Extract -
But she is committed to the task of destroying the possible results of such affairs. A few years ago, she appeared in a pro-abortion video, Republicans, Get in My Vagina. (In her younger days, Miss Beckinsale wasn’t shy about exposing the organ in question to camera lenses, while accusing men of objectivising women.)  

That alone is enough to suggest that she needn’t bother about being too clever by half. And she must talk to her publicist about the advisability of bragging about her IQ, while pretending to bemoan it. Thespians should avoid being laughed at – unless they appear in comedies.

8 thoughts on “Too clever by half”

  1. The image accompanying todays piece looks doctored to me; it’s Miss Beckinsale’s face on another woman’s body. Of course it doesn’t undermine what you typed, she has appeared nude in several films, just doesn’t do the lady justice.

    You’re quite right that posh people do not generally refer to themselves as posh. But then a woman as supremely intelligent as Kate would know that; she is indeed posh, and made that statement to appear prolier-than-thou to the Woke. QED.

  2. According to the evolutionary psychologist Satoshi Kanazawa in his book ‘The Intelligence Paradox’, the intelligent choice isn’t always the smart one.

    His theory is that we all have common sense intelligence, developed when humans and their ancestors were living on the Savannahs of Africa.

    High IQ is ‘domain specific’ developed to deal with the evolutionary novel problems of harsher or merely different environments elsewhere .

    This domain specific IQ tends to vitiate the lower level common- sense IQ when not applied to concrete situations . This produces adherence to outlandish ideologies and other ideas untethered to reality .

  3. Would an intelligent person claim intelligence is a handicap? Only in our “woke”, post-modern world would this make sense.

Extracted material -
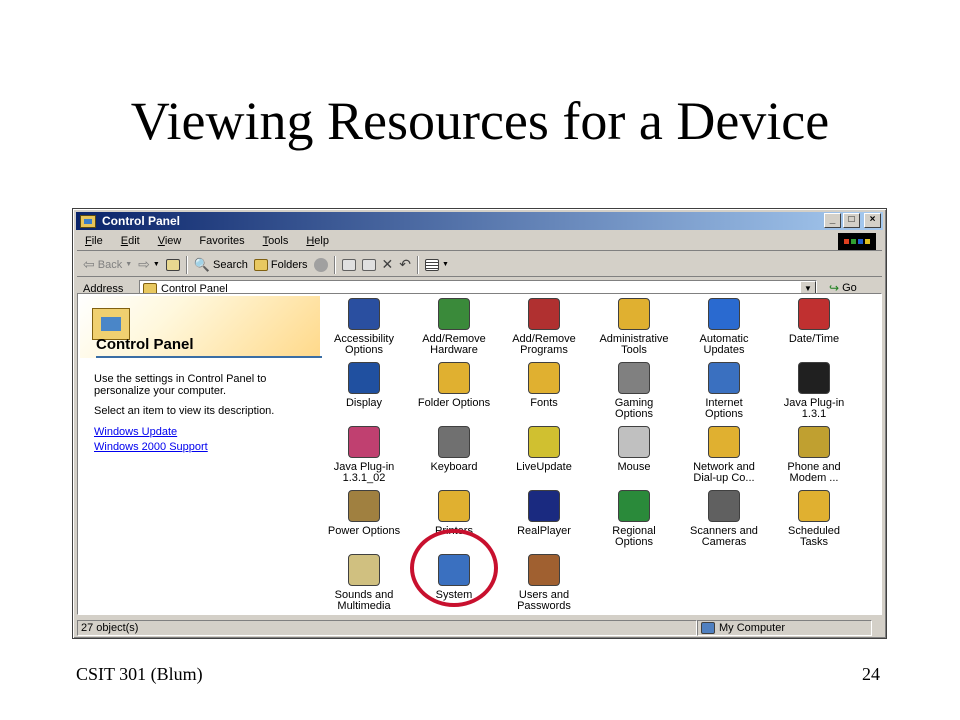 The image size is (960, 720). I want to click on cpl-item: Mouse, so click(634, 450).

--

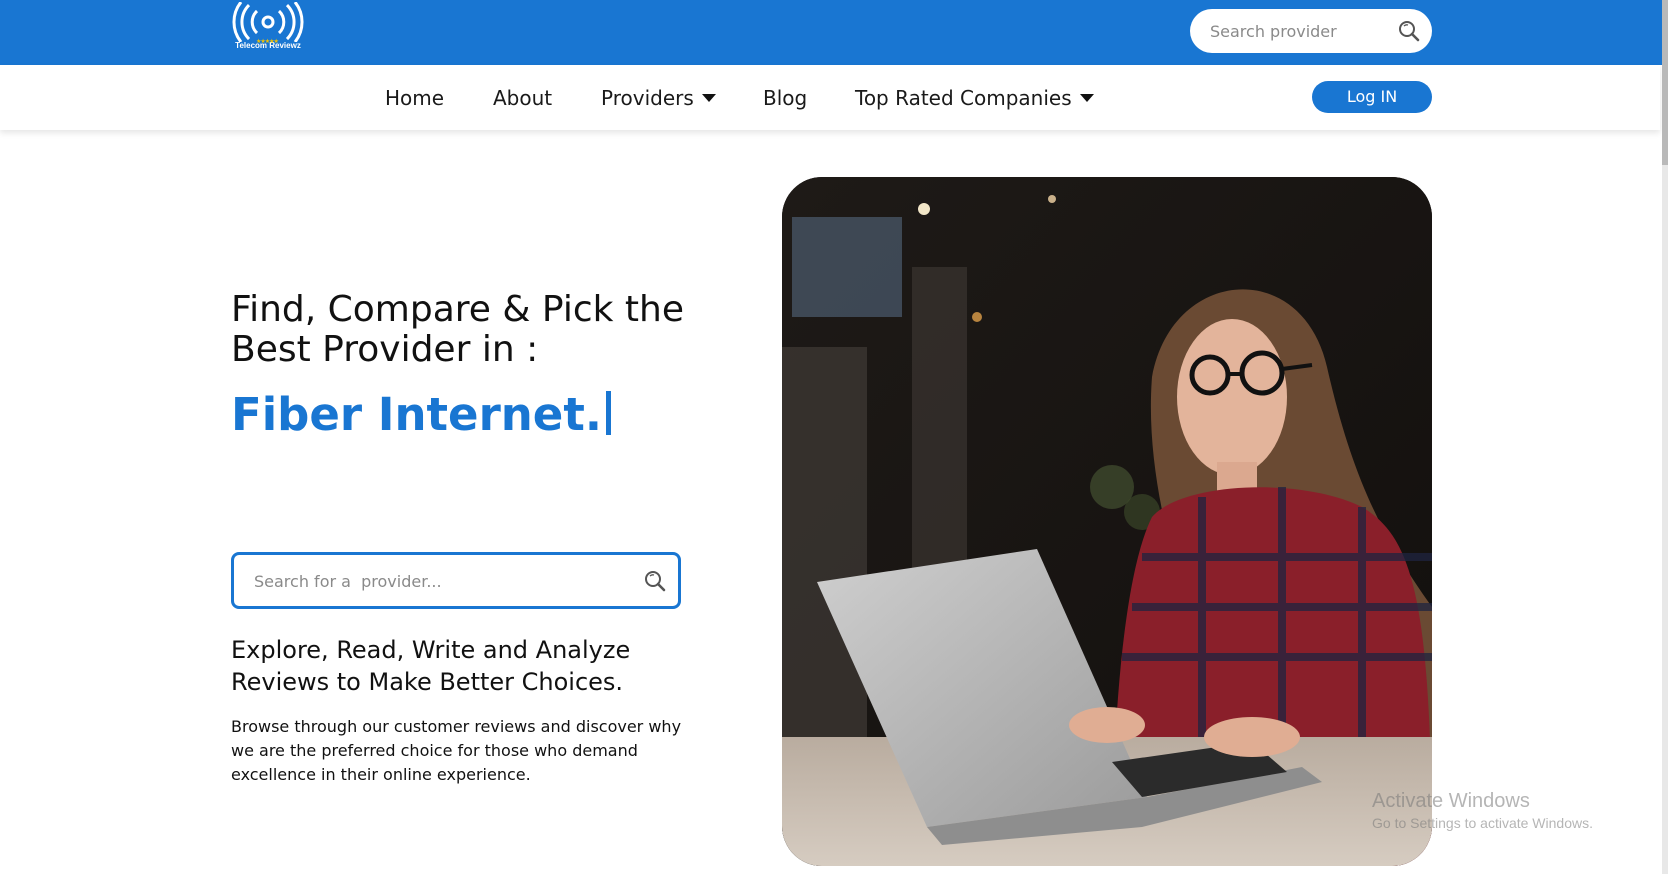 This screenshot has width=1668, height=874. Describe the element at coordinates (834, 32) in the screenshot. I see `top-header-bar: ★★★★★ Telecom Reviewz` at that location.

Assignment - Reproduce the part of the Beckinsale piece above word for word, starting with "That alone is" and going on through "the Woke. QED.".

Answer to this exercise -
That alone is enough to suggest that she needn’t bother about being too clever by half. And she must talk to her publicist about the advisability of bragging about her IQ, while pretending to bemoan it. Thespians should avoid being laughed at – unless they appear in comedies.

8 thoughts on “Too clever by half”

  1. The image accompanying todays piece looks doctored to me; it’s Miss Beckinsale’s face on another woman’s body. Of course it doesn’t undermine what you typed, she has appeared nude in several films, just doesn’t do the lady justice.

    You’re quite right that posh people do not generally refer to themselves as posh. But then a woman as supremely intelligent as Kate would know that; she is indeed posh, and made that statement to appear prolier-than-thou to the Woke. QED.